Data theft is a potential consequence of any security breach. What would it mean for your business if it happened to you?
If cyber criminals gained access to your business computers, what kind of information could they potentially steal? Would you be able to recover from any level of data theft, or would the loss of sensitive information sound the death knell for your business?
Right now, the matter of cyber security is a top priority for many businesses, thanks to the fast-approaching GDPR deadline. Under these rules, the responsible processing and storage of personal information isn’t just a moral requirement but a legal one. But the consequences for not adhering to GDPR have been well publicised (including in our own blog), so we won’t cover that here. Instead, let’s consider what other kinds of data you could lose in a security breach and how it might potentially affect your business. There will, of course, be some overlap with GDPR, of course, but the information and advice in this article would apply even if new laws weren't heading our way.
If criminals are able to access your bank accounts, then it’s open season on your finances. It goes without saying that you shouldn’t store passwords or PIN codes in text files on your computer – that would basically be an open invitation to hackers.
But you also need to look out for malware, which could be installed from a unsafe email or website. If one of these malicious programs installs a keylogger, it will track what you’re typing and where you’re typing it. Through this, criminals could work out what your passwords are for particular sites.
Another way cyber criminals get hold of banking information is via phishing emails. They send emails pretending to be from banks and building societies, and they include a link for users to log into their accounts. As you can guess, those links go to fake websites, which steal login details.
Completely controlling anything that can exist in a digital format is practically impossible.
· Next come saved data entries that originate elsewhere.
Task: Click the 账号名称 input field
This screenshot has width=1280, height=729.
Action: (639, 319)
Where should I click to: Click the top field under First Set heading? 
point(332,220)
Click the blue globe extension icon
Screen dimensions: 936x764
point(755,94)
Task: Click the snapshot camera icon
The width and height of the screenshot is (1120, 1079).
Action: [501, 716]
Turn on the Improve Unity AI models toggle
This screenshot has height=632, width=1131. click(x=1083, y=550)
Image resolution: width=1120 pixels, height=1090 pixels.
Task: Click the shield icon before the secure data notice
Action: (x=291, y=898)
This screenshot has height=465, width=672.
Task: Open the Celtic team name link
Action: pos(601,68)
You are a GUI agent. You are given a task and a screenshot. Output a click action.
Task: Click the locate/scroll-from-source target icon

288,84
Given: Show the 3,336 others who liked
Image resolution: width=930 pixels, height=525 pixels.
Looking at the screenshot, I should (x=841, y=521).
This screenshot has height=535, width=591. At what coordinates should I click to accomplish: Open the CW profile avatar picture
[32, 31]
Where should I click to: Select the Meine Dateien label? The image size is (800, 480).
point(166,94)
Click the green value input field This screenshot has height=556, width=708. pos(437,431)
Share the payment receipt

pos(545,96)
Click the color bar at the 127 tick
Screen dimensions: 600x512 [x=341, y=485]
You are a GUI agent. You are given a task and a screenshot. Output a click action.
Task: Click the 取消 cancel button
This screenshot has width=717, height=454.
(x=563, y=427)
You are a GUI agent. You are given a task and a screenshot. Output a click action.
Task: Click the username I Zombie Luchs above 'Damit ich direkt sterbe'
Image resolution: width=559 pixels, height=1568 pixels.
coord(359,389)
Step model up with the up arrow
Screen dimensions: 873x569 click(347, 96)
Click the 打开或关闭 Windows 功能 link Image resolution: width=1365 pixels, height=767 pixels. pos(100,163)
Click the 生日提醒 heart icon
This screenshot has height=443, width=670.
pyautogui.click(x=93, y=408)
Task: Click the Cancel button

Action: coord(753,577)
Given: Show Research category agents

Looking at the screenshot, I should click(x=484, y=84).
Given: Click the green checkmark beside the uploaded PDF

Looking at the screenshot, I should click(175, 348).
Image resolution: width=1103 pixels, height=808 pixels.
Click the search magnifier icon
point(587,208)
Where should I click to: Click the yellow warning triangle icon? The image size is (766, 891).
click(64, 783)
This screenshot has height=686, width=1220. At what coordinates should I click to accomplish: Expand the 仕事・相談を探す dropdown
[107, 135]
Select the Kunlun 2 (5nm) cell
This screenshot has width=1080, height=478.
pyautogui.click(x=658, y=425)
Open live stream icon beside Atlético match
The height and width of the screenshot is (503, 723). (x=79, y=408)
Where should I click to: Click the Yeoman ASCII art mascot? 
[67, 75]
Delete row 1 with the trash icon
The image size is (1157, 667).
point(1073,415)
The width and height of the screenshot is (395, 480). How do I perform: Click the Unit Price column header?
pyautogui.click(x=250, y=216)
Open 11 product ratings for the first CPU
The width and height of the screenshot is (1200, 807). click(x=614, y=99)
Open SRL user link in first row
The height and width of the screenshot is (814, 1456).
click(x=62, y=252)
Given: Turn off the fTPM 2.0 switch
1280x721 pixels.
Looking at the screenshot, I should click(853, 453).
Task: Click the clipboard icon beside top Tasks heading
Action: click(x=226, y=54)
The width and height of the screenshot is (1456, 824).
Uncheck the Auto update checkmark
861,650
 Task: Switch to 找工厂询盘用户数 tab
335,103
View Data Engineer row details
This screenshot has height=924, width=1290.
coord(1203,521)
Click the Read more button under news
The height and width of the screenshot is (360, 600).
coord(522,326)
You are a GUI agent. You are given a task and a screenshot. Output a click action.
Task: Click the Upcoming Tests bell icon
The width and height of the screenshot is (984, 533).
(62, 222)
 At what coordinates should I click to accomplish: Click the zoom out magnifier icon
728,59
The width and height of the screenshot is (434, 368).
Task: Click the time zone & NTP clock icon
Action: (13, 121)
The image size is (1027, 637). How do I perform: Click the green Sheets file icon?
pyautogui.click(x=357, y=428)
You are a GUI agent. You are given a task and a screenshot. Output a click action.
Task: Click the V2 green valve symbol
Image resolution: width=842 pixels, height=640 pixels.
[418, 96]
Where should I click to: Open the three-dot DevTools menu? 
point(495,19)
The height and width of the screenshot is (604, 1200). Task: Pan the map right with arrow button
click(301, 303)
Once songs, books, videos and so on have been released, they’ll soon appear on piracy sites. If your business relies on any kind of digital media like this, then you’ll potentially have to deal with this problem regardless of any data breaches.
Where it can be particularly harmful is when the data in question hasn’t yet been released. High profile cases have seen unreleased books, albums and films stolen and distributed online. Small businesses don’t have quite that scale of content to worry about, but they might well have design blueprints and not-yet-submitted patent applications that they don't want to share. It's not hard to imagine how the public dissemination of such material could destroy some businesses completely.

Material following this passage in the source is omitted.